The Analyst Is Out

Back before the advent of blogging, I would sometimes give an idle thought to writing a book about my experiences in the investment industry. It wouldn’t be fiction because, trust me, you couldn’t make this stuff up, and there’s certainly no shortage of humorous, not to say surreal, material in that strange world I left, without regret or backward glance, more than two and a half years ago.

Reality bites, and I know now that the book will never be written. The shortfall in my literary ability is unbridgeable and while this doesn’t seems to have deterred E L James, I suspect that bondage probably has broader mass appeal than the bond market. I also doubt that I have the powers of concentration or self-discipline that would be required to put it all together in a coherent fashion. Instead, my life is being laid out in unconnected instalments in the various posts on this blog.

So basically you’re already getting my autobiography – by stealth.

Be that as it may, the book was, for a brief period, a semi-serious project. Well, it was if the definition of semi-serious is deciding on a title and writing a short introduction.

It was going to be called ‘The Analyst Is Out’, inspired by Lucy from the Peanuts cartoons:

Analyst

When I definitively decided to abandon the project – such as it was – I deleted what little I had written. I now wish I hadn’t, but at the time I was following the advice of Stephen King in his book ‘On Writing’: “kill your darlings, even when it breaks your egocentric little scribbler’s heart, kill your darlings”. It was probably the ‘egocentric’ jibe that led me to do it. The last thing I’d ever want is to be accused of is egocentrism. Well, it’s just asking for trouble, isn’t it? Besides, an egocentric blogger? Surely there’s no such thing.

Anyway, it’s gone, but then WordPress came up with this recent Daily Prompt: “Write the blurb for the book jacket of the book you’d write, if only you had the time and inclination”

So moved, I’ve tried to drag from down the back of the sofa of my memory at least the gist of that short introduction – or blurb, for want of a better word. It went something like this:

EPIPHANY

So there I was, kicked back in my first class seat a couple of hours into a Qantas flight from Sydney to Los Angeles.Toying with my caviar and blinis, washed down with alternate shots of chilled vodka and Krug, I imagined I could see small palm-fringed islands below, as ‘Shine On, You Crazy Diamond’ pounded through my headphones.

‘This, me old son’ I said to myself, ‘isn’t such a bad way to make a living’.

ABOUT THIS BOOK

During a thirty year career as an investment analyst […..] lived through the Big Bang and the Crash of ’87, got made redundant – twice, flew round the world first-clas at someone else’s expense at least three times, and came to know more than was really good for his sanity about the foibles and accounting chicanery of the European banking system. He stuck at it for so long that he eventually reached that state of grace where absolutely nothing could surprise him.

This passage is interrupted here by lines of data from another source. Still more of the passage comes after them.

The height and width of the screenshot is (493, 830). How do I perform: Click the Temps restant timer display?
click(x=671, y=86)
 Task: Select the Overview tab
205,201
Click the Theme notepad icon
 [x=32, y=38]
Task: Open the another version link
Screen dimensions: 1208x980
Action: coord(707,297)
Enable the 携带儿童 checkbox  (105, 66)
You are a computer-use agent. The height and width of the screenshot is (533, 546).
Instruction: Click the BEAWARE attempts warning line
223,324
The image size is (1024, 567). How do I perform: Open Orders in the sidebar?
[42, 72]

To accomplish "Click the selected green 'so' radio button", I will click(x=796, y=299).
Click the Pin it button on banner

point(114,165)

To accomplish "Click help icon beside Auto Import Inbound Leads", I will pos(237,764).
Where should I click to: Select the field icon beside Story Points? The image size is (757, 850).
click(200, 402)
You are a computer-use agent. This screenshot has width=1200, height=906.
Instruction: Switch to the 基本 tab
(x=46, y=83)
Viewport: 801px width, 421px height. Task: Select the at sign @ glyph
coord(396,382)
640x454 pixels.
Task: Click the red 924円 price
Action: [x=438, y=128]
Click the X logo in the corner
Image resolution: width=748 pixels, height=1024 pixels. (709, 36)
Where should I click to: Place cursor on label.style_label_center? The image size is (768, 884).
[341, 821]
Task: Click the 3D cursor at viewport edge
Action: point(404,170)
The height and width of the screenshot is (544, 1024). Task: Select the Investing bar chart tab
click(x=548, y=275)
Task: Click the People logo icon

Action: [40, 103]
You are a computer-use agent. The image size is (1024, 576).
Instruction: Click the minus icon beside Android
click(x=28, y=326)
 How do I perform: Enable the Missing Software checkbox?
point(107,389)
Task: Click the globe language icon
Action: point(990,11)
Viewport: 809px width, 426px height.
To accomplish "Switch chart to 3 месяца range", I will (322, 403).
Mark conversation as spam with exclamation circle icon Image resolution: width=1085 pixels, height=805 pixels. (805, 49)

Except maybe RBS buying ABN AMRO.

This book isn’t about the turgid detail of capital ratios, privatisation prospectuses or the theological difference between bad and doubtful debts. Instead, it’s more about the characters that inhabit the parallel universe that is the investment business: the inept, the insouciant and the just plain insane. It’s also about some of the things they got up to: also inept, insouciant and plain insane.

He knows them well, because In his time he worked with some of the brainiest people on the planet and also some of the most gratuitously unpleasant. A few of them managed to be both at the same time. Bound by the conditions of his various termination agreements he can’t name names. But they know who they are.